Agus Purwanto*)
Kompas, Senin 22
April 2013
Sepekan menjelang UN, selama tiga hari pintu kantor Tata Usaha kami dibuka lebar-lebar. Sebabnya sederhana, agar bau busuk tikus yang mati bisa keluar ruang terterpa angin. Sebenarnya beberapa orang karyawan telah berusaha mencari sang tikus sebagai sumber bau. Bahkan mereka sampai membongkar dan naik langit-langit, tetapi tak juga ketemu sumbernya. Hingga hari pelaksanaan UN, bau busuk itu tak juga hilang. UN pun akhirnya jalan melengang.
Trlepas
dari itu semua, semua ujian termasuk UN sesungguhnya hal baik dan perlu. Sistem
pendidikan kita telah lama menggunakan ujian sebagai alat ukur keluaran hasil
pendidikan sekolah. Penulis dan Mendikbud yang jarak tahun kelulusan SMAnya tak
terlalu jauh juga dinyatakan lulus SMA melalui ujian akhir. Artinya, tidak ada
masalah dengan ujian akhir sekolah sebagai penentu kelulusan sekalipun.

### LATIHAN:
Tulis ulang teks tentang UN dari "Kompas, Senin 22" sampai "penentu kelulusan sekalipun.", tetapi tukar "tikus" dengan "kucing". Entri berikut diambil dari sumber yang berbeda dengan teks ini.

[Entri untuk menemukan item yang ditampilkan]
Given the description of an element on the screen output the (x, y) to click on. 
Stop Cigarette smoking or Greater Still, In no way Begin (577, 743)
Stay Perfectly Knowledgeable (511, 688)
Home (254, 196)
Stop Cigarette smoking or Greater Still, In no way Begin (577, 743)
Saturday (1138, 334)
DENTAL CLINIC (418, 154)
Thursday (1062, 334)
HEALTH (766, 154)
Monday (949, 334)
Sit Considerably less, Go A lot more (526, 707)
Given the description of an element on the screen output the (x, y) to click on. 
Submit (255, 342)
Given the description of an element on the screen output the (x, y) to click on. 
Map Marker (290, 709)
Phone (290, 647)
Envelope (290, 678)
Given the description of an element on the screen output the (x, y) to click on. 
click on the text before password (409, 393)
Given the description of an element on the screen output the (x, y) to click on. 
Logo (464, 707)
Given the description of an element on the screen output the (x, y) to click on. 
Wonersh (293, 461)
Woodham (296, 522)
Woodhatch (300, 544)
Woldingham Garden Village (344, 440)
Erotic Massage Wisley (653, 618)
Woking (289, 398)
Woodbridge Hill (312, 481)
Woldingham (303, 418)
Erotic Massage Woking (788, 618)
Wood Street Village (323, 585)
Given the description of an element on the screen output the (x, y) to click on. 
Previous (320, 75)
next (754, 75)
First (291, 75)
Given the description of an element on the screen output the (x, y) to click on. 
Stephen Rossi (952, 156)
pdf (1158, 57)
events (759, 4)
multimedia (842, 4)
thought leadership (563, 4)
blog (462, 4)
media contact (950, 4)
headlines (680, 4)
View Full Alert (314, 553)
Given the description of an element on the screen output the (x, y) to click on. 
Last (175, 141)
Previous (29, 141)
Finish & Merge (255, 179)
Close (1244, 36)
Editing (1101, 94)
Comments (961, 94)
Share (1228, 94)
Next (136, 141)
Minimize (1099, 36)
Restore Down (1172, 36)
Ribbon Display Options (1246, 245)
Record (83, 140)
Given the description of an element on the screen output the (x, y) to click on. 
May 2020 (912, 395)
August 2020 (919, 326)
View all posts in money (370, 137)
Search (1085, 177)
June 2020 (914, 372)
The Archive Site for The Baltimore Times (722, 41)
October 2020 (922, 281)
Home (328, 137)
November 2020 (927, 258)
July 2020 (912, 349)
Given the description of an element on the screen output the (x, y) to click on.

### JAWABAN LATIHAN:
Kompas, Senin 22
April 2013
Sepekan menjelang UN, selama tiga hari pintu kantor Tata Usaha kami dibuka lebar-lebar. Sebabnya sederhana, agar bau busuk kucing yang mati bisa keluar ruang terterpa angin. Sebenarnya beberapa orang karyawan telah berusaha mencari sang kucing sebagai sumber bau. Bahkan mereka sampai membongkar dan naik langit-langit, tetapi tak juga ketemu sumbernya. Hingga hari pelaksanaan UN, bau busuk itu tak juga hilang. UN pun akhirnya jalan melengang.
Trlepas
dari itu semua, semua ujian termasuk UN sesungguhnya hal baik dan perlu. Sistem
pendidikan kita telah lama menggunakan ujian sebagai alat ukur keluaran hasil
pendidikan sekolah. Penulis dan Mendikbud yang jarak tahun kelulusan SMAnya tak
terlalu jauh juga dinyatakan lulus SMA melalui ujian akhir. Artinya, tidak ada
masalah dengan ujian akhir sekolah sebagai penentu kelulusan sekalipun.